'Extravagant expectations' of freedom: rumour, political struggle, and the Christmas insurrection scare of 1865 in the American South
Past & Present, Nov, 1997 by Steven Hahn
The insurrection scare thereby revealed and embodied much of the tenor of political engagement in the immediate post-war South, and illuminated many of the nascent dynamics of Reconstruction. It exposed the gnawing apprehensions, the confusion and disarray, and the enduring sources of power that the old master class brought out of military defeat and economic debilitation. It gave expression and direction to the tensions, ambiguities and developing trajectory of federal policy. And, above all else, it dramatized the political sensibilities and resources that ex-slaves possessed and built upon in the aftermath of emancipation. For them, the rumours of land redistribution not only resonated with widely shared aspirations; they also served as instruments for political debate and mobilization well before the granting of the franchise, and provided important leverage in contents for local power.
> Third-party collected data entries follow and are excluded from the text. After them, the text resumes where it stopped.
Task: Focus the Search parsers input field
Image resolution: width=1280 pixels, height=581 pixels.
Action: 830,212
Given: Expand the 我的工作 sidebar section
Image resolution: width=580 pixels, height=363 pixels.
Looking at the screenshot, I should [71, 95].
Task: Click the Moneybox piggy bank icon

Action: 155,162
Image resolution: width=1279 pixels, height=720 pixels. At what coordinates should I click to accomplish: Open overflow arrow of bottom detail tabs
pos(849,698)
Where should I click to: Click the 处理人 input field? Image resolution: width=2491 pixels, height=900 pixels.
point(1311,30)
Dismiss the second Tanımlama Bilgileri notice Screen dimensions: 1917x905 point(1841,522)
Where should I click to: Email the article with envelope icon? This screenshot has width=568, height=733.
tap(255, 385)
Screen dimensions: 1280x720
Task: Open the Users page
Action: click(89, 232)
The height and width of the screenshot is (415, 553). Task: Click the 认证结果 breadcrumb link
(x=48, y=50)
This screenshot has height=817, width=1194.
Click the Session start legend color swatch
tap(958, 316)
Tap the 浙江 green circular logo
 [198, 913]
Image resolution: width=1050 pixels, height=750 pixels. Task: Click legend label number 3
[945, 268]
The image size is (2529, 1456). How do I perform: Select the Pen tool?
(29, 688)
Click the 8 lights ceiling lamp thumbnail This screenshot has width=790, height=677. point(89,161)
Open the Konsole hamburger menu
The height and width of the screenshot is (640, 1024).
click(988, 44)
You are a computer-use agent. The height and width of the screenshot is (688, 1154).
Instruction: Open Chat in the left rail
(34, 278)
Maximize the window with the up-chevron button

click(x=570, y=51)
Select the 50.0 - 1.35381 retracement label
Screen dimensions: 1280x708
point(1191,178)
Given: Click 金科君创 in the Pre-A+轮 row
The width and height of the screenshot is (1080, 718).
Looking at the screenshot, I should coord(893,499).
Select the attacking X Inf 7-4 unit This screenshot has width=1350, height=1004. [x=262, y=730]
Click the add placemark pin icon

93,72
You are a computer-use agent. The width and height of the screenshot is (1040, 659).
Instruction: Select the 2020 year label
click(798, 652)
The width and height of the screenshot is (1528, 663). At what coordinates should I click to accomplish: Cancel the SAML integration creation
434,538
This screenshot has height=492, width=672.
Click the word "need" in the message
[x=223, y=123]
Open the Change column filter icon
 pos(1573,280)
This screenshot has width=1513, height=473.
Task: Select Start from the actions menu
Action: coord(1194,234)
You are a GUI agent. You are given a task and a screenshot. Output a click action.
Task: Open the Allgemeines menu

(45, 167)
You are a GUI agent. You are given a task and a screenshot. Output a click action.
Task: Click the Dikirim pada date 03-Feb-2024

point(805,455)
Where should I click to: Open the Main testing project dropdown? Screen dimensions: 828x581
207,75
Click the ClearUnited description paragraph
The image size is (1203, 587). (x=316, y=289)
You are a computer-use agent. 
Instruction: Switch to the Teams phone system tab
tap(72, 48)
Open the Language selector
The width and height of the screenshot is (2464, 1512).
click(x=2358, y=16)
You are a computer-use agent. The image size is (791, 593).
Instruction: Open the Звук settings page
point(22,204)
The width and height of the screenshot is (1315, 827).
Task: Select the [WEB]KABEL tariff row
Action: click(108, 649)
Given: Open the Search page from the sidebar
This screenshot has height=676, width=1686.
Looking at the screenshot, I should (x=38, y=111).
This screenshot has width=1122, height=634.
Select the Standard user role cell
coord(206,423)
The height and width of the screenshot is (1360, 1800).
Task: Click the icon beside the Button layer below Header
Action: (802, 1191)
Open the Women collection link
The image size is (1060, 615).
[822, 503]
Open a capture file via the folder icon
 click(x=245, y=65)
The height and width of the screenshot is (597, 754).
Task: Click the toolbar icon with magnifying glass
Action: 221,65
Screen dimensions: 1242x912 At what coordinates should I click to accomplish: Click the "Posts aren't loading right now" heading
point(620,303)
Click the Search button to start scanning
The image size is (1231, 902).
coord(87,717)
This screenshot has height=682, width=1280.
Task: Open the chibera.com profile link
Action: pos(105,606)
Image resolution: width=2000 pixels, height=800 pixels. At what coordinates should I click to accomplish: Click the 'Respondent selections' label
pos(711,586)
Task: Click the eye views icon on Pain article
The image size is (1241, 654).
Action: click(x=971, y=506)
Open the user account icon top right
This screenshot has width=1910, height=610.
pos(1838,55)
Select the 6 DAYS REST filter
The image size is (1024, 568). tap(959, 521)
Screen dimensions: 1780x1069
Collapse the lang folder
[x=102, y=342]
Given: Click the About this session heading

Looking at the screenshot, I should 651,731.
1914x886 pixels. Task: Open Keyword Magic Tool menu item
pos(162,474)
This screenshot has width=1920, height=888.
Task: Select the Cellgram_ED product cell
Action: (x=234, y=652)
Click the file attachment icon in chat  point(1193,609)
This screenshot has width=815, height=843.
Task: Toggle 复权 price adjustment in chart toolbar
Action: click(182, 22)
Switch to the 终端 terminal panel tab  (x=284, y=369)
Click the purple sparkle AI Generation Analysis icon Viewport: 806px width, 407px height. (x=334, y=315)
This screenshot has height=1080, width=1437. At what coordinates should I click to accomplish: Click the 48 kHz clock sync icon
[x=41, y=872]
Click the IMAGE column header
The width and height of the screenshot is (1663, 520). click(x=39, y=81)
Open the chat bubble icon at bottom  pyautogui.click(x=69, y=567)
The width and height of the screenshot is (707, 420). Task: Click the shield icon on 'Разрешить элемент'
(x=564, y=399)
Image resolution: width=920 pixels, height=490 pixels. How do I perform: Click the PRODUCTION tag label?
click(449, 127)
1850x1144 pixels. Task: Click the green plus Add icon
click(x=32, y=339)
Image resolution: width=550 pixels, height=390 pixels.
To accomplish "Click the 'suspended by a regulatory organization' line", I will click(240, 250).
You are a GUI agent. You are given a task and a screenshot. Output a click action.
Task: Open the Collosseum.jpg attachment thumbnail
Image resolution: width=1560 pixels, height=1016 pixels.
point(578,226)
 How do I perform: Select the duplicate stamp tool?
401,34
In the end, the christmas insurrection scare of 1865 may too have helped to propel the wheels of Reconstruction in a more radical political direction and advanced the cause of enfranchisement itself?
I
Like rumours of slave or peasant rebellions and emancipations that erupted intermittently in many rural societies, those associated with the Christmas insurrection scare have murky and mysterious features. It is not entirely clear when and where the rumours first surfaced, how widely they circulated, or whether some of them ever had much substance. If the reports of alarmed southern whites and concerned federal officials together provide clues, word of general property division and black-inspired violence began to circulate along the coast of North and South Carolina by the early summer of 1865, and then spread quite rapidly, especially through those areas of the South where freed-people could be found in largest numbers. By November, both the expectations of blacks and the apprehensions of whites had been raised in the plantation districts of Virginia, North Carolina, Georgia, Alabama and Texas, and more widely still in South Carolina and the Mississippi Valley states of Louisiana, Mississippi, Arkansas and Tennessee. One Freedmen's Bureau official familiar with Mississippi, Arkansas, Tennessee and Alabama reckoned that `a majority of the colored population positively believed that the government would take the plantations, with their old masters who had been in rebel service, cut them up into forty acre parcels, and give them to the colored people'.(8)
Ex-slaves as well as ex-slaveowners had good cause to lend such rumours more than a little credibility.(9) By the time the Civil War ended -- owing to congressional legislation, military field orders and wartime planter flight -- the federal government controlled nearly 900,000 acres of southern land and had authority to set it apart for eventual acquisition by 'loyal refugees and freedmen'. Much of that land lay in the fertile areas of the southeastern seaboard and the lower Mississippi Valley, and a good bit of it, chiefly in the low-country of South Carolina and Georgia, was already occupied by freedpeople who expected to obtain formal title. Although President Andrew Johnson, in his Amnesty Proclamation of 29 May 1865, made provision for the restoration of most of this property to its former owners, the 'land question', like the more general issues of social and economic reorganization, remained very much alive. `We are but at the beginning of the war', a worried North Carolina conservative could write that July.(10)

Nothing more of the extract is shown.